The Faraday rotation experiment appealed to TeachSpin as a "real" physics experiment to dramatically "show off" the capabilities of the Signal Processor/Lock-In Amplifier (SPLIA1-A). Faraday rotation seemed ideal because, in the presence of a magnetic field reasonably obtained with a laboratory power supply and a solenoid, there is only a small rotation of the plane of polarization.
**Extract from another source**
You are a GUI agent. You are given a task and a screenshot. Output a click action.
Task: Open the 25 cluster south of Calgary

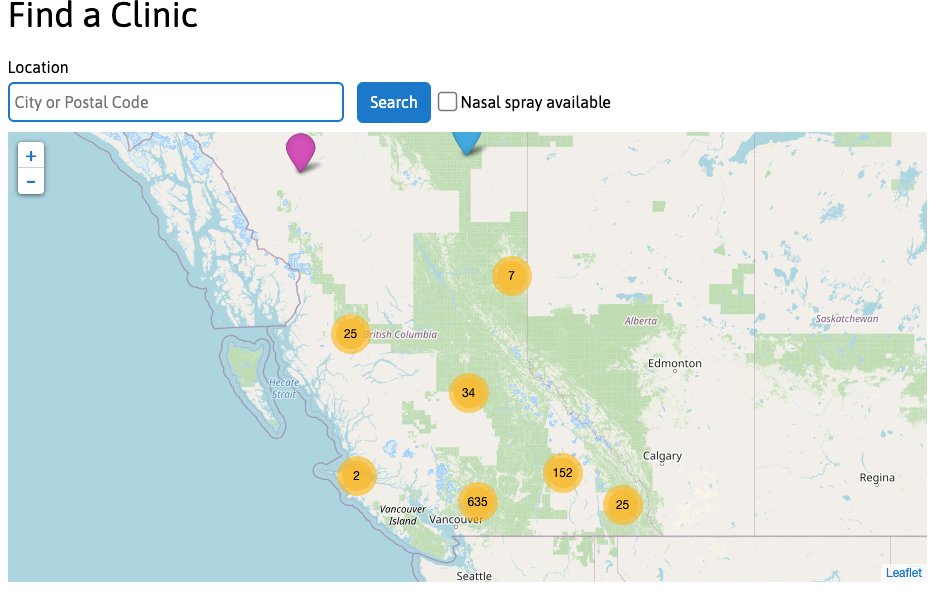click(622, 504)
Faraday rotation has a practical application in optical isolators. An optical isolator is a device that allows light to go through in one direction but severely attenuates reflected light propagating in the opposite direction. Modern ultra-high field permanent magnets and special paramagnetic glasses have made these devices quite small, but not cheap (about $2K). The configuration of the components is essentially the same as in FR1-A. The polarizers are set at 45°. The combined effect of the special glass and the large magnetic field rotates the polarization plane of the light 45° on each passage. A simple sketch will show how this works as an optical isolator.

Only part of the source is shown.